О-2

           Когда мне хочется записать свои мысли на бумагу, то получается сплошной крик. Но кто это кричит? Моя душа? Кто-то, кто находится вне бумаги, на другой стороне моей Вселенной? Мне это стало отчасти интересно. Часто, когда я начинаю заниматься писательским делом, мне кажется, что со мной беседует какой-то человек, которому в этой грязной никчёмной жизни хуже, чем мне. Незнакомец замерзает от непонимания близких. Почему? Всё просто: у него НЕТ ни близких, ни далёких. Он рождён ночным кошмаром, в котором летал мой крик. Незнакомец часто приходит ко мне, обнимает меня за плечи… Долго-долго плачет. А что мне остаётся делать? Я шепчу ему в ухо, что всё хорошо, что наша жизнь не такая плохая. Сам про себя думаю: она – ещё хуже.
                И я уже не имею права бросать писать прозу. Всё время думается, что вот, если я перестану записывать свои размышления, то он, этот неизвестный мне человек, умрёт. Он тогда задохнётся без воздуха. Потому как мои мысли на бумаге – это и есть кислород для жизни кого-то, кого мне не дано знать. Мимо меня проносятся последние дни сентября. Нынешняя осень не щадит моих воспоминаний. Промозглые дни осени жгут костры разочарования на площадях мой юной души. Дым. Едкий, тягучий, обволакивает всё вокруг и во мне обрывается последняя надежда на победу. Победу над самим собой.  Я всё больше возвращаюсь к тем минутам, в которых, думал, что нет больше места мне и моим дыхательным упражнениям. Бывает так, что наши прошлые действия выцветают в свете нынешних и превращаются в рентгеновские снимки нашего существования. Так даже лучше! Ведь через рентген точнее видно те места, которые прохудились от наших болезней. Места, которые нуждаются в диагностике и лечении. Сейчас осень спускается по ступенькам моей жизни и обездвиживает моё время. Я тогда становлюсь таким дряхлым-дряхлым. Всё смешивается в один монолитный крик. Моя голова разрывается под непрекращающимся напором звуков. Тогда я прислушиваюсь. Я становлюсь партизаном собственных мелодий. Я тихонько ступаю по узенькой тропинке своей памяти. Скрежет тормозов раздирает в кровь бархатную поверхность моих внутренних тканей.    
              Мне становится больно.

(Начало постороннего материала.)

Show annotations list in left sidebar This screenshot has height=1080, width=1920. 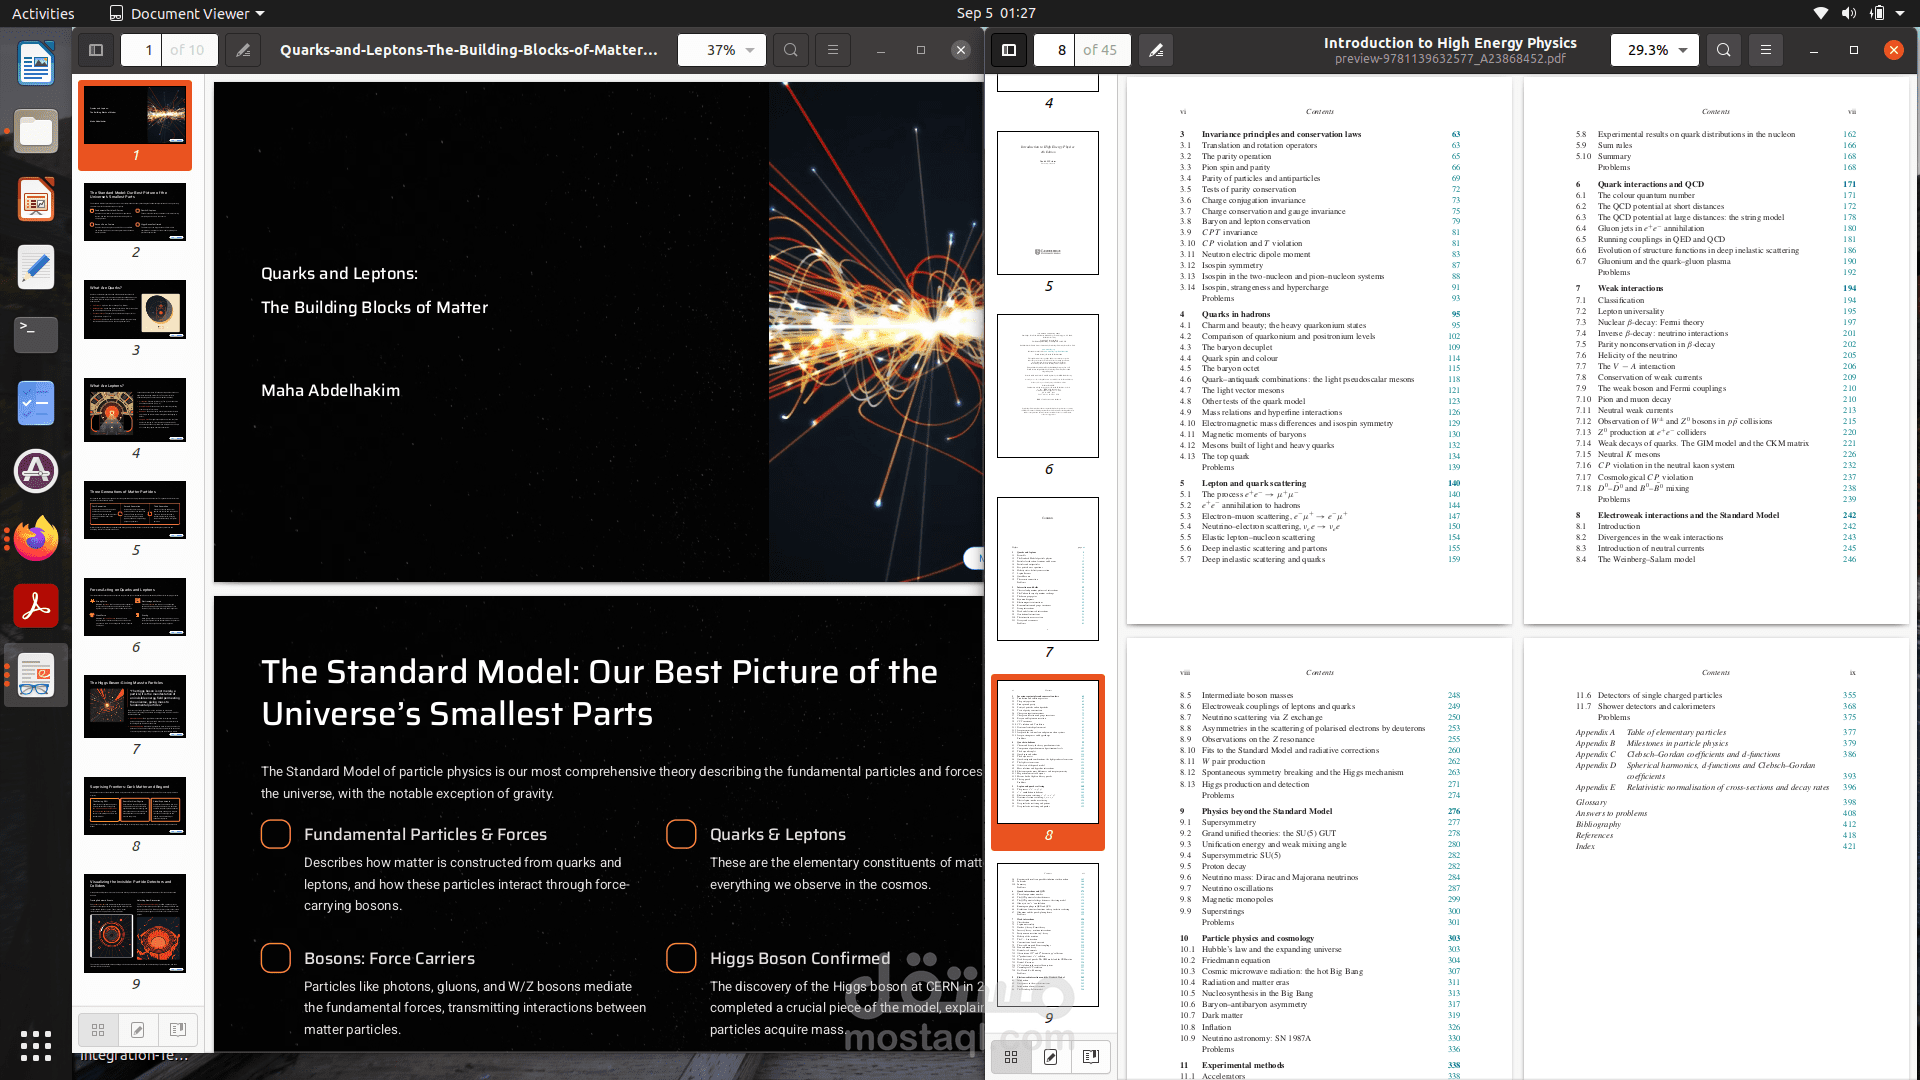click(x=138, y=1029)
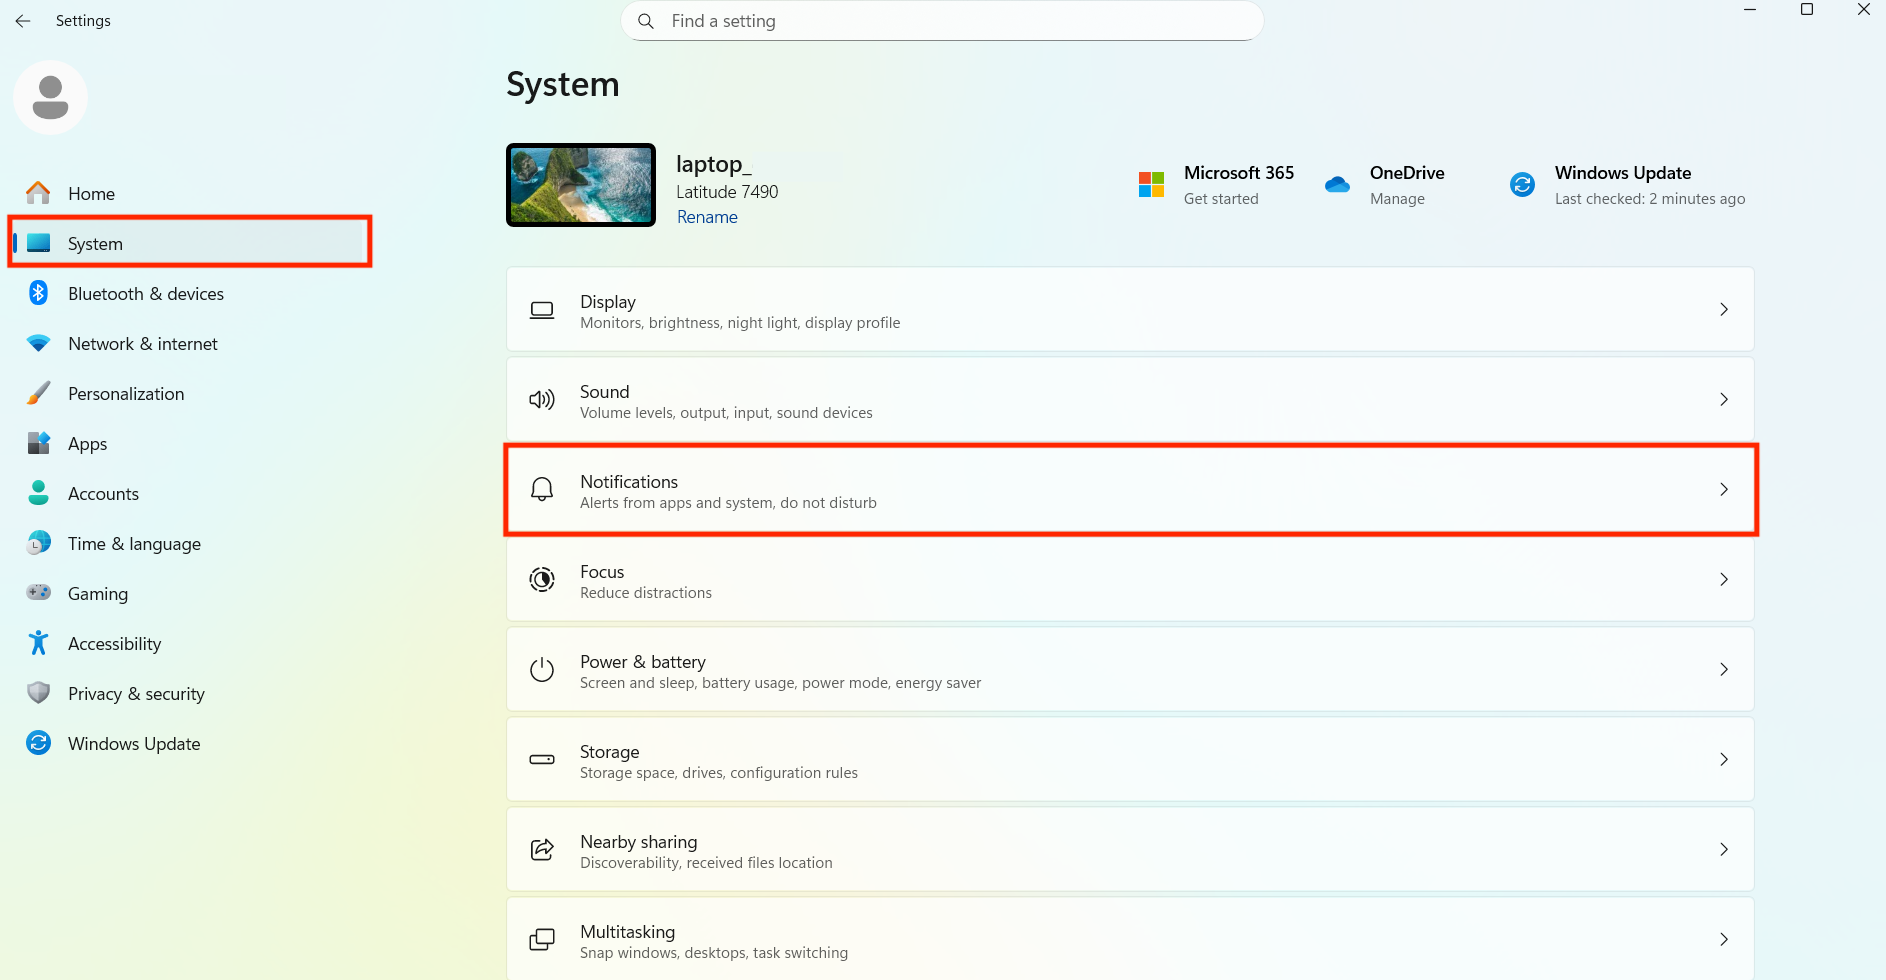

Я питаюсь болью. Но продолжаю двигаться вглубь ужасных криков в моей голове.  Я уверен, что пока иду, меня невозможно обнаружить. Идентификация моего нахождения в тылу врага - не под силу никаким высокотехнологическим приборам. Пока я в движении. Мне нужно двигаться. Только так меня нельзя схватить живьём. А мёртвый кому я нужен? Осенью я обычно сижу в пиале, наполненной крошками белых и серых облаков. Я похож на птенца могучего времени, который ещё без крыльев, но уже готовый пуститься в полёт. Время в моём организме течёт как-то совершенно по-другому  нежели в реальности. Отчего это зависит, не могу и представить. Некоторые утверждают, что если человек одинок, тогда ему ничего не грозит. Если человека никто не любит, тогда ему нечего бояться. Человек пьёт своё одиночество, как хмельное вино и не пьянеет. Может, так и со мной? В рукавах моего времени всегда одно и то же: мягко, обволакивающе течёт кисельный туман. Нет ни любви, ни предательств, ни радости. Есть какая-то гнетущая боль и спокойная грусть.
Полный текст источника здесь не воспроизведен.